Dataset entries:
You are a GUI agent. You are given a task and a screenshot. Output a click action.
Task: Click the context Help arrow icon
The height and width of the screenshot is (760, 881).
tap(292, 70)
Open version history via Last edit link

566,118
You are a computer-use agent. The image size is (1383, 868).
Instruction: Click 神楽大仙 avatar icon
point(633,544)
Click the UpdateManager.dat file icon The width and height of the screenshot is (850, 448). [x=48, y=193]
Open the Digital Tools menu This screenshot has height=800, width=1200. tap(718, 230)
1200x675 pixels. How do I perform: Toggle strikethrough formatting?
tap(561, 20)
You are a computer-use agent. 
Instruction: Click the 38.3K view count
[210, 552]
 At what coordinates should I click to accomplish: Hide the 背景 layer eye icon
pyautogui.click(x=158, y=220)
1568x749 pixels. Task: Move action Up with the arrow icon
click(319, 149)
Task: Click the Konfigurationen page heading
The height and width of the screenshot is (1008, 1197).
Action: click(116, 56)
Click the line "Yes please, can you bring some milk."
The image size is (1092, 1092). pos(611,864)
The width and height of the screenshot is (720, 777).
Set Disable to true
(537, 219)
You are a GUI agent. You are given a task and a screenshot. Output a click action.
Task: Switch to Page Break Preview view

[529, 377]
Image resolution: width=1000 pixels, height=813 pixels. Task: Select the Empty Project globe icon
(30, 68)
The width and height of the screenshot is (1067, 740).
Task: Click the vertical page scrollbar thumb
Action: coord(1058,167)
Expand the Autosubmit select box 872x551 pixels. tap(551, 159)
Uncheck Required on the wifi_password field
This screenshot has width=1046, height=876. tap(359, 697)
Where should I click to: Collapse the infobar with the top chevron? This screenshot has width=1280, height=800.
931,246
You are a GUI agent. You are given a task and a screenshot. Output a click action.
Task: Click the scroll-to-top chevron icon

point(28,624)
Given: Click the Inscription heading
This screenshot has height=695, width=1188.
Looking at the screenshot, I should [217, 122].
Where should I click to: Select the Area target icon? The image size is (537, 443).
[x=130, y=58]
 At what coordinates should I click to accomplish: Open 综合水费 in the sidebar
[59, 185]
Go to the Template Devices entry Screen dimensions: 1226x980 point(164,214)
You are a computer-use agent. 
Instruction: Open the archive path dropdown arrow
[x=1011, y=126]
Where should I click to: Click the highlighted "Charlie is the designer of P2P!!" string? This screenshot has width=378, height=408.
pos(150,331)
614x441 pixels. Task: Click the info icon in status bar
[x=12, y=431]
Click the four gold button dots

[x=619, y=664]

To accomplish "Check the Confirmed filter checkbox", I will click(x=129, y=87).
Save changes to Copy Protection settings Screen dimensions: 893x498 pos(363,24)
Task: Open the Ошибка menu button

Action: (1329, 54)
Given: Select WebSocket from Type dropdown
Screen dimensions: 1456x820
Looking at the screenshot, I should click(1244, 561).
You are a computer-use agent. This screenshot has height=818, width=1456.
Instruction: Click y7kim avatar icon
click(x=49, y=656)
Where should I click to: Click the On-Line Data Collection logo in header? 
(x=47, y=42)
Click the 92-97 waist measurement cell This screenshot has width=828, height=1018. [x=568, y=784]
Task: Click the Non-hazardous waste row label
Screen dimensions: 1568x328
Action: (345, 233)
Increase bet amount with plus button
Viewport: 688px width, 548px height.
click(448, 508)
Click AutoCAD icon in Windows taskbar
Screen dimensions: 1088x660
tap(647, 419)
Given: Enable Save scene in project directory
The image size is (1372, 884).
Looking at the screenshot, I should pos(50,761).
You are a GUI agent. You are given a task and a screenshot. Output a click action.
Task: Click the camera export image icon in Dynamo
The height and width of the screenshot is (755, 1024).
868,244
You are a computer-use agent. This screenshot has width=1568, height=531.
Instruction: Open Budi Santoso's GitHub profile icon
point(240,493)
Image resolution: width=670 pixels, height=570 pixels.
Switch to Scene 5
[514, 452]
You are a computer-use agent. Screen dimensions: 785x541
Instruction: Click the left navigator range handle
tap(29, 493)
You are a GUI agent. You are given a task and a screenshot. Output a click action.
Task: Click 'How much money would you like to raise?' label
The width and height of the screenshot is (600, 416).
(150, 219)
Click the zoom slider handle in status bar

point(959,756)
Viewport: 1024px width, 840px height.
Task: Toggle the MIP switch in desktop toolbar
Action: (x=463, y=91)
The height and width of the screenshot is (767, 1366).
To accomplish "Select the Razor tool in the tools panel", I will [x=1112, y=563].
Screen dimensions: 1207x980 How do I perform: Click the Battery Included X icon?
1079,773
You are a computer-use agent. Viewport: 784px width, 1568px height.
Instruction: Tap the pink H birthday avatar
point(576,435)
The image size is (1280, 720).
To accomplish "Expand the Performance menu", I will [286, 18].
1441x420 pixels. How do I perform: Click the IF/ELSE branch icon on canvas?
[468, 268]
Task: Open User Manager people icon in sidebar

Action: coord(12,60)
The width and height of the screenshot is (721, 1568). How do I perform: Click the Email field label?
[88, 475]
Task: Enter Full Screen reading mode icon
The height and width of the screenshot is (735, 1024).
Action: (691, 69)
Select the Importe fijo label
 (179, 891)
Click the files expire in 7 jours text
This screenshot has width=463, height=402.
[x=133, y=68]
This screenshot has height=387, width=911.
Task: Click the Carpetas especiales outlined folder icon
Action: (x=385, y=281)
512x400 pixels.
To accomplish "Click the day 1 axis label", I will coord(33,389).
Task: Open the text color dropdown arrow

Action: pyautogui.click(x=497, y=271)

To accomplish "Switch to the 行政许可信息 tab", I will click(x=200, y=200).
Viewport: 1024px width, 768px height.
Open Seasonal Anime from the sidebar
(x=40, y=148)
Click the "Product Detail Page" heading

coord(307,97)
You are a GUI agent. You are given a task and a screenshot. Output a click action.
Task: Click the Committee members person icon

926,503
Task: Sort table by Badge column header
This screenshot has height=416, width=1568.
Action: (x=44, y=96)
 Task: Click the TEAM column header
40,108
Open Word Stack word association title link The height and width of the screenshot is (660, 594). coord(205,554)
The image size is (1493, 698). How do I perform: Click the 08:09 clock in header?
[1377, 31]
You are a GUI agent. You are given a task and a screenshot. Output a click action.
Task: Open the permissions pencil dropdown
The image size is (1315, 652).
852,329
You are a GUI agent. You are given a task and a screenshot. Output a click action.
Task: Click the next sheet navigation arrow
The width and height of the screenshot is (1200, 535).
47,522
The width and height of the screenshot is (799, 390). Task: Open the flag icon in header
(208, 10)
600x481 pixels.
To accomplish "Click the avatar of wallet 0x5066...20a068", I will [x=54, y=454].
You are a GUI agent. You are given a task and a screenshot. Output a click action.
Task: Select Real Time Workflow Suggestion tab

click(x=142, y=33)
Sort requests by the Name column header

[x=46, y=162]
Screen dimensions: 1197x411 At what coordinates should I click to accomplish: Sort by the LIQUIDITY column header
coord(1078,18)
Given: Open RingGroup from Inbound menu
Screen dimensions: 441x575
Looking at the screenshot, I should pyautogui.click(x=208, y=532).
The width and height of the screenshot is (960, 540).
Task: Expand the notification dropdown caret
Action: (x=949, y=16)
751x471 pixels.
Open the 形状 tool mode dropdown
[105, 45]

WHAT IS NEEDED —
Beginning at the line with "Where should I click to: Click the On-Line" and stopping after the line with "Increase bet amount with plus button", please write out every line of the data above exactly and nothing else.

RESULT OF THE TASK —
Where should I click to: Click the On-Line Data Collection logo in header? 
(x=47, y=42)
Click the 92-97 waist measurement cell This screenshot has width=828, height=1018. [x=568, y=784]
Task: Click the Non-hazardous waste row label
Screen dimensions: 1568x328
Action: (345, 233)
Increase bet amount with plus button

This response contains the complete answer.